Why we want Complete Streets:
Our Health and Safety:
When streets are designed only for cars, they deny people the opportunity to choose more active ways to get around, such as walking and biking. Even where sidewalks exist, large intersections and speeding traffic may make walking unpleasant or even unsafe - discouraging any non-motorized travel.
In Moses Lake the community has adopted a Healthy Communities Action Plan, in direct response to a 127% increase in the adult obesity rate there. New zoning rules require wider sidewalks and other features that improve accessibility for pedestrians and cyclists. Obesity in America has reached epidemic proportions in recent years. The latest data show that 32% of adults are obese , the number of overweight or obese American children nearly tripled between 1980 and 2004. Health experts agree that a big factor is inactivity – 55 percent of the U.S. adult population falls short of recommended activity guidelines, and approximately 25 percent report being completely inactive. Inactivity is a factor in many other diseases, including diabetes, heart disease, and stroke. Incomplete streets mean many people lack opportunities to be active as part of daily life.

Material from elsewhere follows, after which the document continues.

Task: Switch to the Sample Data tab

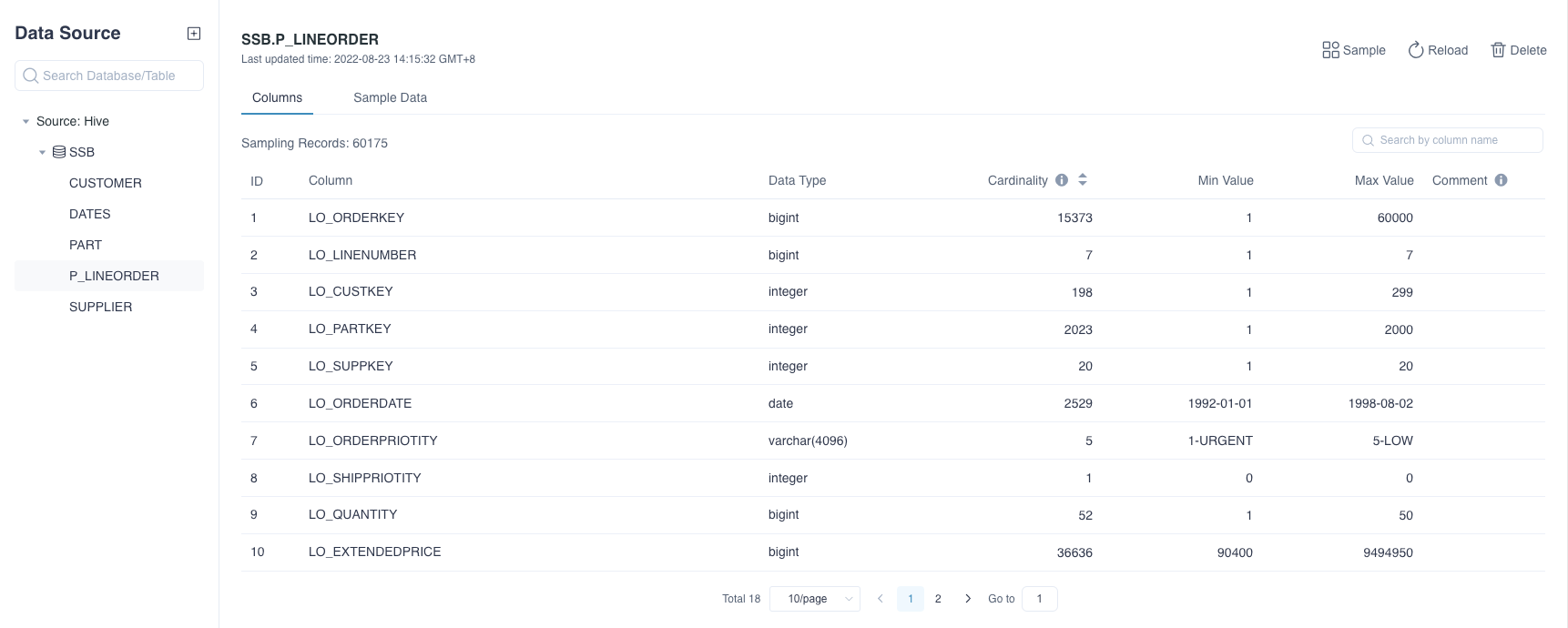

Complete streets provide opportunities for increased physical activity by incorporating features that promote regular walking, cycling and transit use into just about every street. A report prepared by the National Conference of State Legislators found that the most effective policy avenue for encouraging bicycling and walking is incorporating sidewalks and bike lanes into community design – essentially, creating complete streets. The continuous network of safe sidewalks and bikeways provided by a complete streets policy is important for encouraging active travel. Learn more by clicking here.
The streets of Spokane are an important part of our community’s livability. They should be designed for everyone, whether young or old, motorist or bicyclist, walker or wheelchair user, bus rider or shopkeeper. But too many of our streets are designed only for speeding cars, or worse, creeping traffic jams.

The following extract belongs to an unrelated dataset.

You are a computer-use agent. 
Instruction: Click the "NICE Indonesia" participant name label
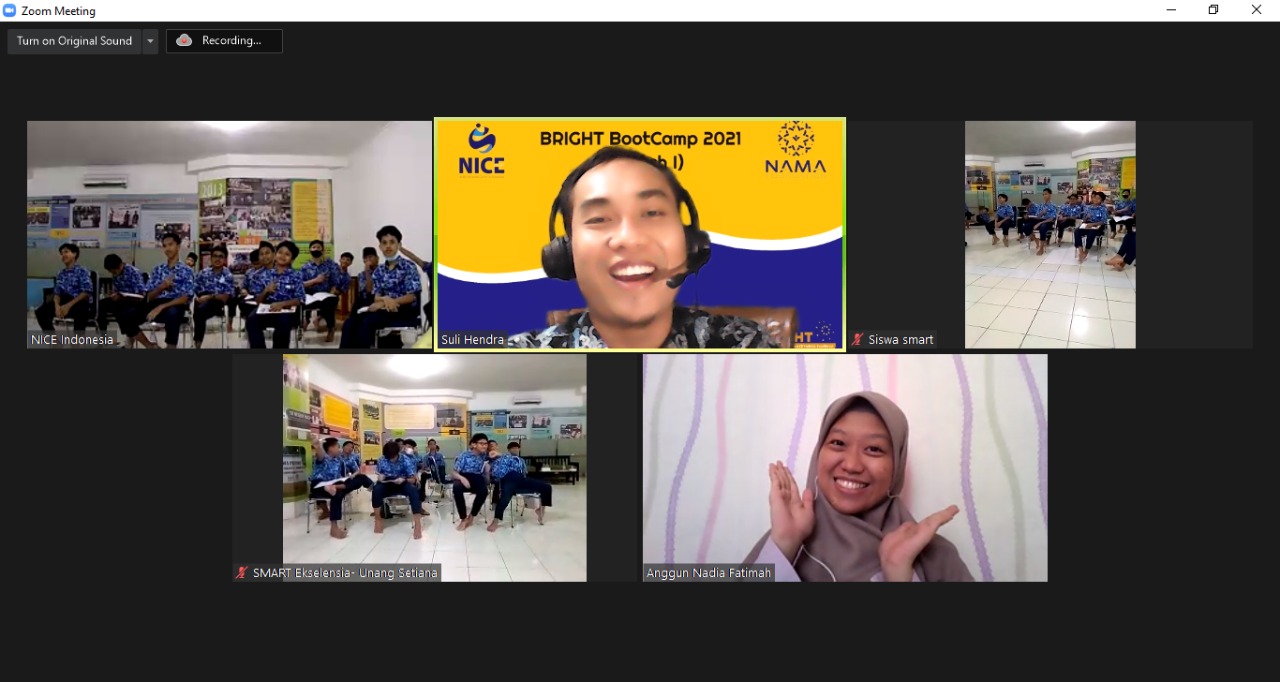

Right now, in communities across the country, a movement is growing to complete the streets. States, cities and towns are asking their planners and engineers to build road networks that are safer, more livable, and welcoming to everyone.
Instituting a complete streets policy ensures that transportation planners and engineers consistently design and operate the entire roadway with all users in mind - including bicyclists, public transportation vehicles and riders, and pedestrians of all ages and abilities. Learn more by clicking here.
Incomplete streets can restrict economic development. In our landscape, retail and commercial development is often accessible only by automobile along roads that have become dangerous to pedestrians and bicycles even on weekends. Potential shoppers are left with no choice but to fill up the tank and drive. For many, that can mean staying home. This is particularly true for seniors; research shows that “half of all non-drivers age 65 and over - 3.6 million Americans - stay home on a given day because they lack transportation.” Our economy cannot reach its maximum potential when buyers are unable to reach retail destinations.
Lack of transportation options also affects the workforce. In a 2006 report on employment centers outside Pittsburgh, 30% of employers responded that transportation was the number one barrier to hiring and retaining qualified workers. Although bus routes serve a portion of the center, more than 50% of employees responded that there was no bus stop convenient to home or work. Other employees noted that they didn’t use public transportation because bus stops in the area had no sidewalks to safely reach their destination. This sounds like Spokane! Incomplete streets hinder economic growth and can result in lost business, lower productivity, and higher employee turnover. Learn more by clicking here.
We look forward to beginning this work with you soon!